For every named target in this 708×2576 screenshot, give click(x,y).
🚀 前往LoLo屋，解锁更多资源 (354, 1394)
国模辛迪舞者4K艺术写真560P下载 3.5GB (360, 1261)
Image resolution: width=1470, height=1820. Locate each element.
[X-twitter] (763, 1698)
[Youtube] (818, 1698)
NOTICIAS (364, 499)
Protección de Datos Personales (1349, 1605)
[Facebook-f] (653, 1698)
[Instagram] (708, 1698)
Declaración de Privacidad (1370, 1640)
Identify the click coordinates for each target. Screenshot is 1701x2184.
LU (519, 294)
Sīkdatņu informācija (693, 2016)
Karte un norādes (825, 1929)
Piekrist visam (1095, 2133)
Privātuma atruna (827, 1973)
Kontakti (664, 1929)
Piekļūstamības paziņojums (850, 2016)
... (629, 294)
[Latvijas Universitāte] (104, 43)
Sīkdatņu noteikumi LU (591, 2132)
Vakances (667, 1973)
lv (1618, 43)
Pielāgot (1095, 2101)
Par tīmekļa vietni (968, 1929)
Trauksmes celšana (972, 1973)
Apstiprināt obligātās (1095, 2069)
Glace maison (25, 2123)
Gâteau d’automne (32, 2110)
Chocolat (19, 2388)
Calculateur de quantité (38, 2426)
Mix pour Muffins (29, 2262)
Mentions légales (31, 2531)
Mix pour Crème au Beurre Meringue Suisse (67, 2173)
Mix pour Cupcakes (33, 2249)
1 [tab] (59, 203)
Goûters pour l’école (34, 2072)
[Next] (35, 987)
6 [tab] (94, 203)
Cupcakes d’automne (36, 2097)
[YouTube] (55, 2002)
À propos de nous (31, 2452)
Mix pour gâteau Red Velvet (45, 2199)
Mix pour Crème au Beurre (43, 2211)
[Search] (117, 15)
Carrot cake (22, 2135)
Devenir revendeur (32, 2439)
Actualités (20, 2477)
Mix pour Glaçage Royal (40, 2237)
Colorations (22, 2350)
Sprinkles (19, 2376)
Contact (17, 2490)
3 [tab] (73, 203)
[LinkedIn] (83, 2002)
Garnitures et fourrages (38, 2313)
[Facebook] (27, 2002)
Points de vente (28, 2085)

#####

Work to be completed: Only the lines from the first line of the records through the one containing "NOTICIAS (364, 499)" should be reproduced, exactly, with both of them included.

Written solution:
For every named target in this 708×2576 screenshot, give click(x,y).
🚀 前往LoLo屋，解锁更多资源 (354, 1394)
国模辛迪舞者4K艺术写真560P下载 3.5GB (360, 1261)
Image resolution: width=1470, height=1820. Locate each element.
[X-twitter] (763, 1698)
[Youtube] (818, 1698)
NOTICIAS (364, 499)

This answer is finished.